(EXERCISE INPUT):
-- Opening Marker --

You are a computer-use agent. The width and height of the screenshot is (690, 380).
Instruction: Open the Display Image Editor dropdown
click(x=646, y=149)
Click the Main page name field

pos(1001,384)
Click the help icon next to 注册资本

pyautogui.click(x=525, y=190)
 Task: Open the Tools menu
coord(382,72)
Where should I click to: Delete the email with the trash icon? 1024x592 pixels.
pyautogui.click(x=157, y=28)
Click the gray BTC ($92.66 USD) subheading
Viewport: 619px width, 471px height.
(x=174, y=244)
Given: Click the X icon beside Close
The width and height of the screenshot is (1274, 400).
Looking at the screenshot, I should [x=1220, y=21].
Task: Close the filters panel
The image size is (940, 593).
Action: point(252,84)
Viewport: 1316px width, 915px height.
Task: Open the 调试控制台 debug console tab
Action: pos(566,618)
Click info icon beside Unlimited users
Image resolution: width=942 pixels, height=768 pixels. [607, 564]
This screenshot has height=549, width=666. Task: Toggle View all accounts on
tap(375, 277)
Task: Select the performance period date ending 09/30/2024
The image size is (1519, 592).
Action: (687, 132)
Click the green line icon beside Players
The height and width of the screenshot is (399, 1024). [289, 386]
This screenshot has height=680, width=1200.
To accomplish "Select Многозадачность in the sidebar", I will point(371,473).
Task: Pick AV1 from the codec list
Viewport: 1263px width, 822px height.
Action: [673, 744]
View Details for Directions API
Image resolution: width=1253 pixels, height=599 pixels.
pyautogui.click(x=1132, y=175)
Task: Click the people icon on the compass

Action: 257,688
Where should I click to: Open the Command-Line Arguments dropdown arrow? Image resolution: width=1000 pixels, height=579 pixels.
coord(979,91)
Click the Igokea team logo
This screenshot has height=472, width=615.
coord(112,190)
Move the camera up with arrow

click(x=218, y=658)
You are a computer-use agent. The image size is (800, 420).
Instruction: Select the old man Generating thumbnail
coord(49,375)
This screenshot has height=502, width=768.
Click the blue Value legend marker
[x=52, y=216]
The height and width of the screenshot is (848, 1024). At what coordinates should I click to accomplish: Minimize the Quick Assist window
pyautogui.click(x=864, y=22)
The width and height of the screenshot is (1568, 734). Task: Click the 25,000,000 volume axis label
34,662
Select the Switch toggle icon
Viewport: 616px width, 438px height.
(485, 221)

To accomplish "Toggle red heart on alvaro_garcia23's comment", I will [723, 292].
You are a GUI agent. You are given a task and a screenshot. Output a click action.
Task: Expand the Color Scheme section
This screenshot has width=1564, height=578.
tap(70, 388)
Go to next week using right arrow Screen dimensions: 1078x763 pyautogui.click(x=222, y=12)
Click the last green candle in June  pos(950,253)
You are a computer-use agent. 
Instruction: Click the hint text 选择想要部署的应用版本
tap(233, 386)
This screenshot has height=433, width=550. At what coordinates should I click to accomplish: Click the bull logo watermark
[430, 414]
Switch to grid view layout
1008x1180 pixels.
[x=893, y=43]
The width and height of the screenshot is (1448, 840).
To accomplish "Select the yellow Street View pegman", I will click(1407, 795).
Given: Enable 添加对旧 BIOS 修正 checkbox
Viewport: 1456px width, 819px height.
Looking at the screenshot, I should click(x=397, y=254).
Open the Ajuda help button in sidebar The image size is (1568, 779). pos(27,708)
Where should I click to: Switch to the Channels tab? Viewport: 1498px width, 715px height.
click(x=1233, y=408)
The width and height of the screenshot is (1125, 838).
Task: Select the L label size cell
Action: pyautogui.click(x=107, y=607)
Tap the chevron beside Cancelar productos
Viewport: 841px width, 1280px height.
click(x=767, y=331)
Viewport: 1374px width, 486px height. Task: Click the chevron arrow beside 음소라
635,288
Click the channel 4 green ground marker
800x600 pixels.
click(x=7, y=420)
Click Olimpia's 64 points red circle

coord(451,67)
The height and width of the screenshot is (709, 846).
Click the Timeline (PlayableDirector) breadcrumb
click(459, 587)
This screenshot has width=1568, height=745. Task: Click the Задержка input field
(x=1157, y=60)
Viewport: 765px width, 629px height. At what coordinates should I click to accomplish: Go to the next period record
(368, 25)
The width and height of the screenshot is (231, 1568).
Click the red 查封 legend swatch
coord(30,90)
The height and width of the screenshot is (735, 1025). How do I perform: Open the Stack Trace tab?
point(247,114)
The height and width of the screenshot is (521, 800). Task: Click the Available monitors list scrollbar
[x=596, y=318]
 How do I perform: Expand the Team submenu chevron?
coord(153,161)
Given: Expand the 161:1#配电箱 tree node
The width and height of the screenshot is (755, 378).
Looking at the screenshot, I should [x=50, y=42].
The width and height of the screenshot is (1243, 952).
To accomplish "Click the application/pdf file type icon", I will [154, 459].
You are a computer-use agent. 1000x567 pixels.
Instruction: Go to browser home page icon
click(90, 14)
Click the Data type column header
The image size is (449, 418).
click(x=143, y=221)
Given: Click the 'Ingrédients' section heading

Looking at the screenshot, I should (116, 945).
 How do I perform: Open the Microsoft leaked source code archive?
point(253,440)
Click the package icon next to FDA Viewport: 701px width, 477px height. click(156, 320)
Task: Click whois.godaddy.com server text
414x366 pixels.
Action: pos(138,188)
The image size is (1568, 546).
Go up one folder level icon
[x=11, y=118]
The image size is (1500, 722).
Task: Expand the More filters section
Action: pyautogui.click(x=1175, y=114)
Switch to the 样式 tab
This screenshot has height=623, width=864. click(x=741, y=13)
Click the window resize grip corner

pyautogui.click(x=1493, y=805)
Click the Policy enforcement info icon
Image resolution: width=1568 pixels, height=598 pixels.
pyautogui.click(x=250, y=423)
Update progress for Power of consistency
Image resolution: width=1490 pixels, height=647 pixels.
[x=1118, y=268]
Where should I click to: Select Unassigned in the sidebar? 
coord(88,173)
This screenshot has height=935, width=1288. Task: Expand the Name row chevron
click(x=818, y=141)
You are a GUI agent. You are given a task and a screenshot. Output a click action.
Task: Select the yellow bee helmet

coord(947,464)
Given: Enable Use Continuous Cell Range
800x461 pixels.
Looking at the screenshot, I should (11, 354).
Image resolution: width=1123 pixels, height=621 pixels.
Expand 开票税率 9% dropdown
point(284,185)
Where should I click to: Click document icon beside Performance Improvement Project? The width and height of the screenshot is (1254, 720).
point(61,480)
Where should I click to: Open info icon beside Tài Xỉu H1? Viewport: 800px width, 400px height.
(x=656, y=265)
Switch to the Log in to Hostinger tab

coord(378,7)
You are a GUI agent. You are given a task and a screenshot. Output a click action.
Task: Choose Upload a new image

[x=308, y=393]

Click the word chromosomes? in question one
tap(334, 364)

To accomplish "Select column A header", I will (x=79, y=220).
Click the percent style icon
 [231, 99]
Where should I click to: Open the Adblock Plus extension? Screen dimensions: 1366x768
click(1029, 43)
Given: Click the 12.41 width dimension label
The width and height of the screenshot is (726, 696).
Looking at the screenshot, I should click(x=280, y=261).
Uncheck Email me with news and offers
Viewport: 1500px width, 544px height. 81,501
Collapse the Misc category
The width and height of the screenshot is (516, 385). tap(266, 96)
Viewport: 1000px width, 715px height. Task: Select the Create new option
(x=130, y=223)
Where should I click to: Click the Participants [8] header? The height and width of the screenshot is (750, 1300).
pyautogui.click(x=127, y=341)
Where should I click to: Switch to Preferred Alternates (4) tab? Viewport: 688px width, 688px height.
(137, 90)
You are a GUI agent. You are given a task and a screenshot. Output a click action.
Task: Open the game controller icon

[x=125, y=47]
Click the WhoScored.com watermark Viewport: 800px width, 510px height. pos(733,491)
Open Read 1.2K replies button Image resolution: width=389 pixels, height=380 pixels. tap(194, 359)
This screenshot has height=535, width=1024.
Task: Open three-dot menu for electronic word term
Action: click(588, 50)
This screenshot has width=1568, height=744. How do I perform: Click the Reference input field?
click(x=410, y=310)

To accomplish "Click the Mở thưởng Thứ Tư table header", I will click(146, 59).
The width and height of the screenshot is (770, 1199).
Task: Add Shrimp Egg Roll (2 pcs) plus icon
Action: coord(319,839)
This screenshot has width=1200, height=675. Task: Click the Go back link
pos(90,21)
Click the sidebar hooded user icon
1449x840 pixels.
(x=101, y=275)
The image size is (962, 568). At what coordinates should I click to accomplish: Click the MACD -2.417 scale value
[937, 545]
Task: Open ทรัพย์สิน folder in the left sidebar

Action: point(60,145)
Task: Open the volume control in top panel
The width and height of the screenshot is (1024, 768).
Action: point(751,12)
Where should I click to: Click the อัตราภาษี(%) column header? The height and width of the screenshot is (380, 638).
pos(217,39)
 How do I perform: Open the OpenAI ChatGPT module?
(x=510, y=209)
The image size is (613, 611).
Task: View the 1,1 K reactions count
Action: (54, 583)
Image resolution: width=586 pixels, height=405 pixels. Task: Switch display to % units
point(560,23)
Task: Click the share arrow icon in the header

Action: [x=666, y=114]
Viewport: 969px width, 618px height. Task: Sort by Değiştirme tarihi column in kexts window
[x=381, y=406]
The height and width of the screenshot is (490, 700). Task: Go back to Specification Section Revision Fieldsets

-- Closing Marker --

(EXERCISE REQUIREMENTS):
Find each line in the records above that contains "Close", and copy it.

(WRITTEN ANSWER):
Given: Click the X icon beside Close
Task: Close the filters panel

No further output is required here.